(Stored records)
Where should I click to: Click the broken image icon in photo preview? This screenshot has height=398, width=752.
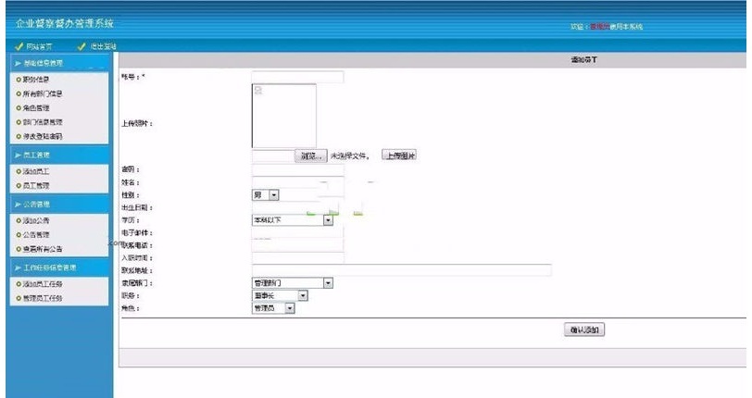click(x=257, y=90)
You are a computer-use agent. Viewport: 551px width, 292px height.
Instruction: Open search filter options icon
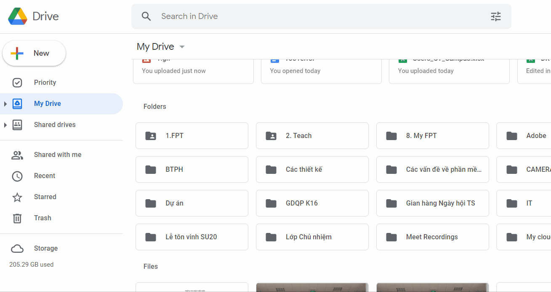496,16
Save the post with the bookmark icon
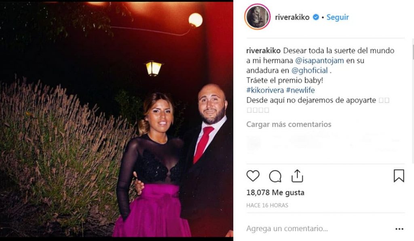Viewport: 414px width, 241px height. click(x=399, y=176)
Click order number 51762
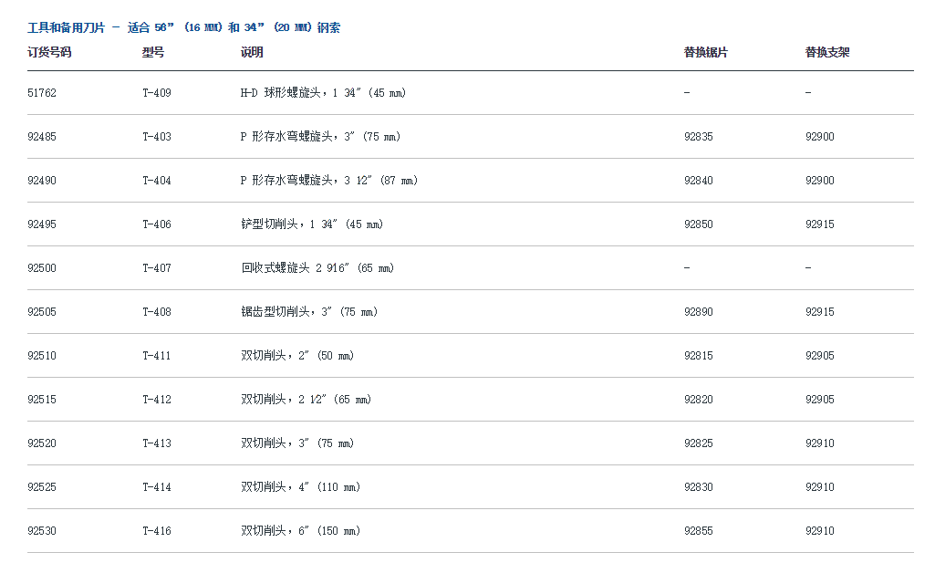The image size is (935, 563). pyautogui.click(x=42, y=93)
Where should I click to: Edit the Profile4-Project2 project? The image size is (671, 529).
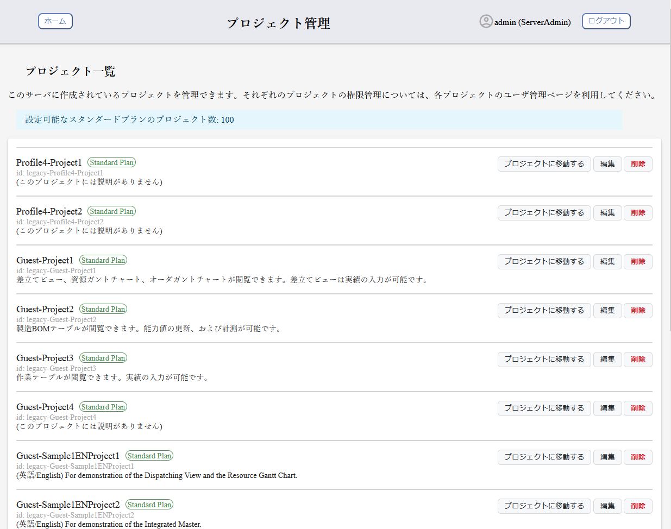607,212
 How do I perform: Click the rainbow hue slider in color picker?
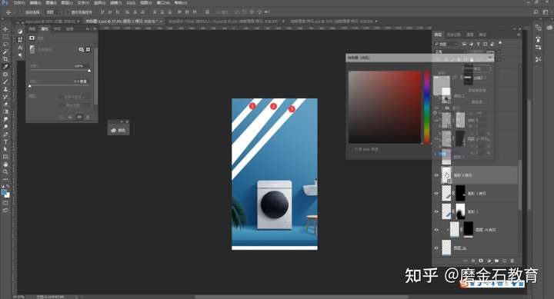coord(426,107)
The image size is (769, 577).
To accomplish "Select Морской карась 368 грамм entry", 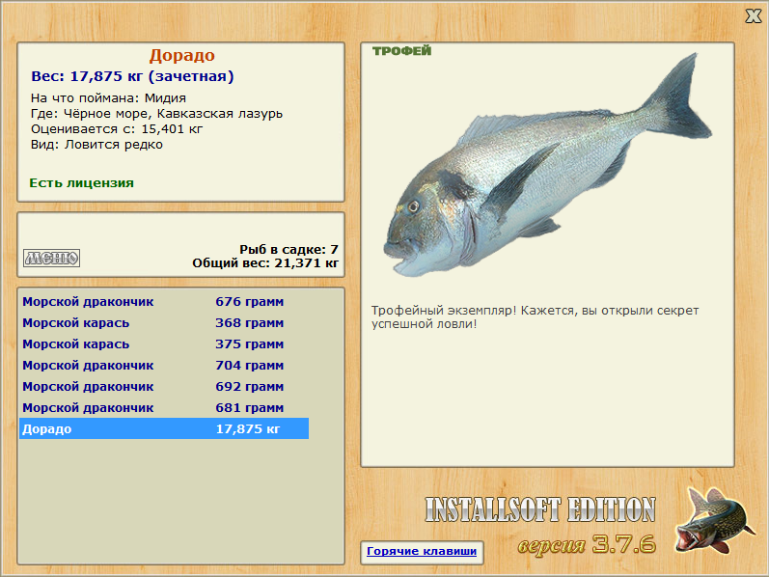I will coord(164,323).
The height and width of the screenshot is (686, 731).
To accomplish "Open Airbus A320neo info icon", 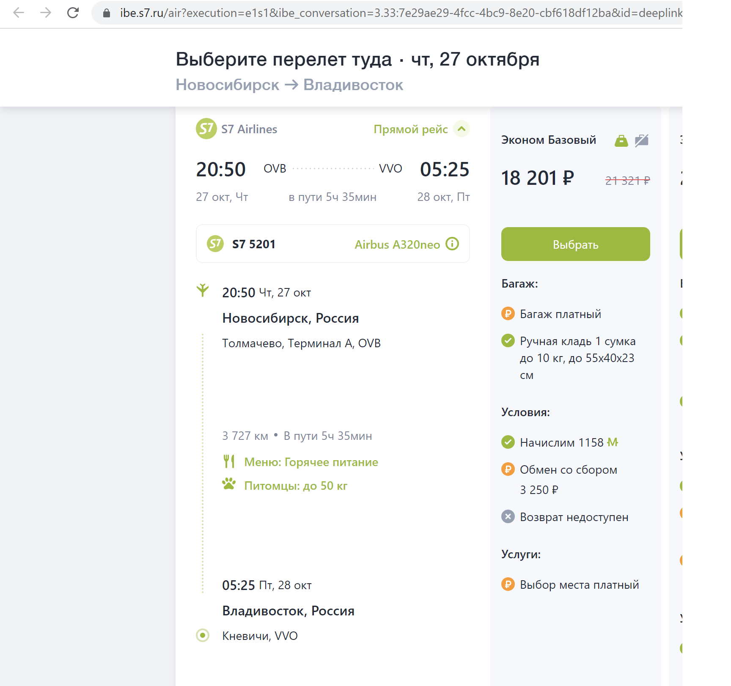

ASSIGNMENT
An exact copy of the lines from the one with "The height and" through the last line of the records, inclusive, is required, with all pictures left out.

SOLUTION
The height and width of the screenshot is (686, 731).
To accomplish "Open Airbus A320neo info icon", 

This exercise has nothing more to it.